Collected data entries
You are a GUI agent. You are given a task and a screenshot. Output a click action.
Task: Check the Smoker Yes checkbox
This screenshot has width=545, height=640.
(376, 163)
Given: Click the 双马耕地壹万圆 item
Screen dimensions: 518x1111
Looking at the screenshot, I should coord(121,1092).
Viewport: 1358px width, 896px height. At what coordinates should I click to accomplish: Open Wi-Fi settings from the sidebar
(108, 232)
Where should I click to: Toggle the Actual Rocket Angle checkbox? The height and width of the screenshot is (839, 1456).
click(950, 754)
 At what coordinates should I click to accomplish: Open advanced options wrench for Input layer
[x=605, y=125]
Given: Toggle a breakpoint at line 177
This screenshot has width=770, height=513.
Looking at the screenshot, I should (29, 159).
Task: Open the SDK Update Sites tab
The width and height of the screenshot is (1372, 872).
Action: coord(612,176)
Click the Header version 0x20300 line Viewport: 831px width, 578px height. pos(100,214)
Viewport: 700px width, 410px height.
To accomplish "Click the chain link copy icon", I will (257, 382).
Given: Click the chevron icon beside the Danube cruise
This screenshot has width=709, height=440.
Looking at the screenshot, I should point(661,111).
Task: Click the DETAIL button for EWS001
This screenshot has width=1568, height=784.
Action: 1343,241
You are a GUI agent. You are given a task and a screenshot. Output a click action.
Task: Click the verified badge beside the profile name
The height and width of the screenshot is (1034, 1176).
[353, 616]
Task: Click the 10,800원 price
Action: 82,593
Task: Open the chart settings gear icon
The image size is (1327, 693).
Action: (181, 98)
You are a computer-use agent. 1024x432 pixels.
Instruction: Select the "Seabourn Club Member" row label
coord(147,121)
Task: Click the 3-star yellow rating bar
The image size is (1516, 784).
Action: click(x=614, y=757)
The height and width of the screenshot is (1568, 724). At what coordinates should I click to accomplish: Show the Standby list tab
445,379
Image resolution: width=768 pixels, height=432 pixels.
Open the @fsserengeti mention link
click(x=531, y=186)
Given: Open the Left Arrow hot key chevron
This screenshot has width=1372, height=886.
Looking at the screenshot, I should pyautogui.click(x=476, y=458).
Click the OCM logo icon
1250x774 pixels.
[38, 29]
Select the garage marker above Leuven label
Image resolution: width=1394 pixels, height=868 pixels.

- **REQUIREMENT**: An exact copy of the lines above, from the one containing "The image size is (1516, 784)." through the one containing "Given: Open the Left Arrow hot key chevron", is the whole of the answer.

- **YOUR RESPONSE**:
The image size is (1516, 784).
Action: click(x=614, y=757)
The height and width of the screenshot is (1568, 724). At what coordinates should I click to accomplish: Show the Standby list tab
445,379
Image resolution: width=768 pixels, height=432 pixels.
Open the @fsserengeti mention link
click(x=531, y=186)
Given: Open the Left Arrow hot key chevron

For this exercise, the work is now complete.